La ansiedad por disfrutar de las remodelaciones del estadio Duncan Campbell, el que prácticamente fue reconstruido, llevó a algunos habitantes de Bonanza a llegar al parque de pelota hasta dos horas antes del inicio del partido ante Jinotega.
Y es que todos querían ser parte de la nueva página que se escribía en la pelota nacional, pues éste era el primer partido de Primera División en ese municipio del llamado Triángulo Minero, en la Región Autónoma del Atlántico Norte (RAAN).
Sin nada que envidiarle a los estadios del Pacífico del país, el estadio Duncan Campbell se llenó de habitantes no sólo de Bonanza, sino también de Rosita y otras ciudades más lejanas de esta zona.

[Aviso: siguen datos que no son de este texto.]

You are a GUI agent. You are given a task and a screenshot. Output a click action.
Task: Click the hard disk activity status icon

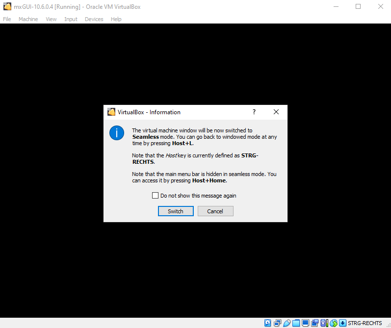coord(268,323)
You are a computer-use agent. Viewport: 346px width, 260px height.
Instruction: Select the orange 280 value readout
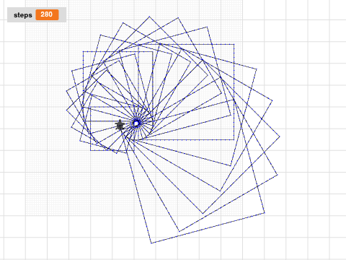point(47,14)
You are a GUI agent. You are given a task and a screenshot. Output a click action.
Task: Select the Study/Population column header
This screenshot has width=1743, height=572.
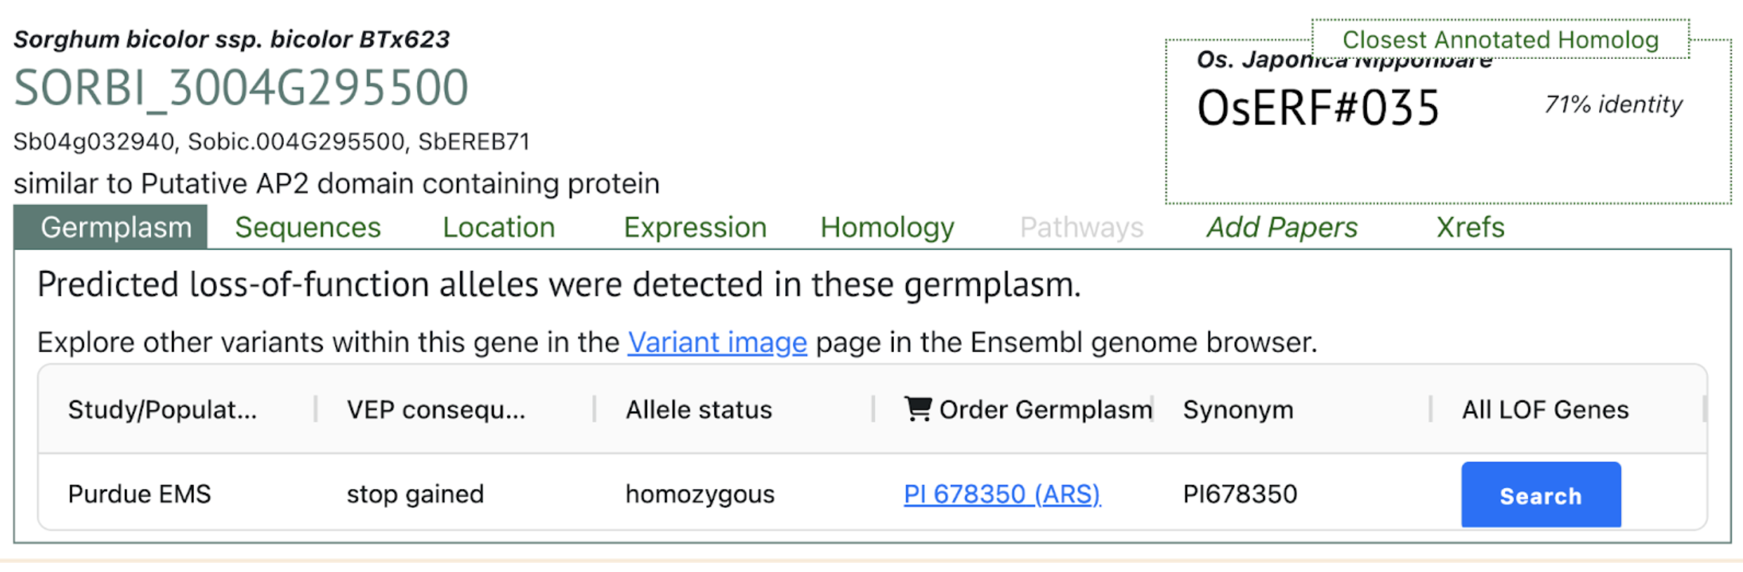click(x=162, y=410)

La felicidad en los asistentes a este evento se evidenció en el acto inaugural, en el que aplaudieron con mucha energía cuando el anunciador leía el nombre de cada uno de los jugadores del conjunto de la Costa Caribe y con todo respeto también sonaron sus palmas para recibir a los jugadores de Jinotega.

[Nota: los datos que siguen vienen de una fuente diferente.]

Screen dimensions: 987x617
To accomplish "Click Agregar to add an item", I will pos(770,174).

“Es un honor estar aquí en este municipio, máxime cuando han hecho un esfuerzo de construir una instalación como ésta”, comentó el manager de la Costa Caribe, Davis Hodgson.

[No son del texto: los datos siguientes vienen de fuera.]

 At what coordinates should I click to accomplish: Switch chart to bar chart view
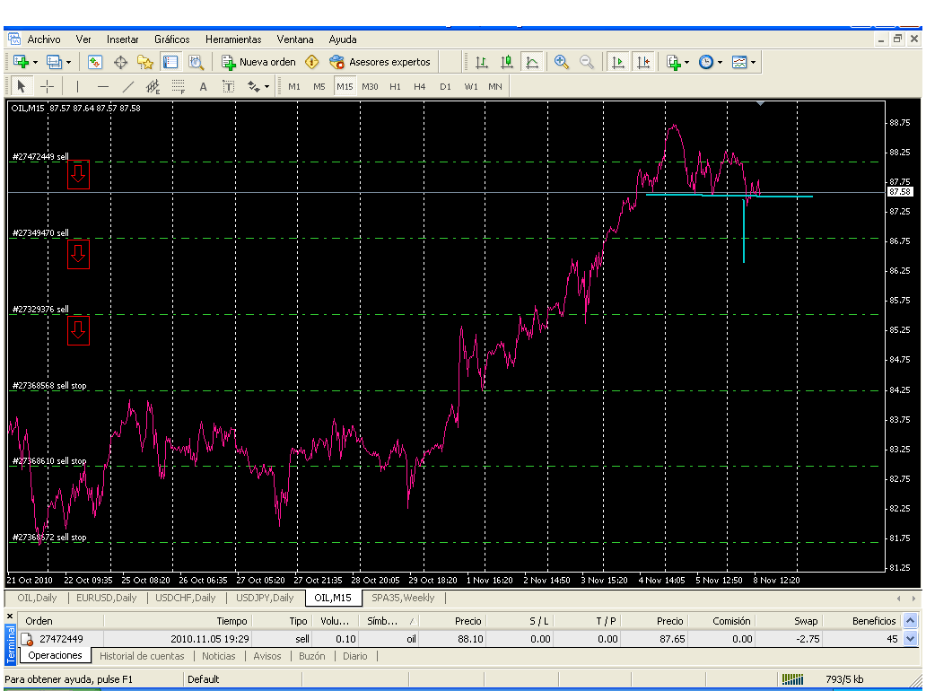point(482,62)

Los habitantes de Bonanza reflejaban orgullo, pero no ese orgullo que se convierte en soberbia, sino aquél que se siente y muestra después de cosechar los frutos que costaron mucho.
Pero lo que levantó más el ánimo de los costeños fueron los anuncios hechos por el Alcalde de Bonanza, Alexander Alvarado Lam, sobre las demás mejoras al parque de pelota.